* What the exercise asks
Please copy every line of the records below word for word, keeping the original order.
+++ Data supplied
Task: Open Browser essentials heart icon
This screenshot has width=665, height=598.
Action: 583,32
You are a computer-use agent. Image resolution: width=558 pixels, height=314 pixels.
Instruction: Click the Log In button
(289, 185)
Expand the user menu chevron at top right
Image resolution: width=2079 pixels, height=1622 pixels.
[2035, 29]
++++++
* Task answer
Task: Open Browser essentials heart icon
This screenshot has width=665, height=598.
Action: 583,32
You are a computer-use agent. Image resolution: width=558 pixels, height=314 pixels.
Instruction: Click the Log In button
(289, 185)
Expand the user menu chevron at top right
Image resolution: width=2079 pixels, height=1622 pixels.
[2035, 29]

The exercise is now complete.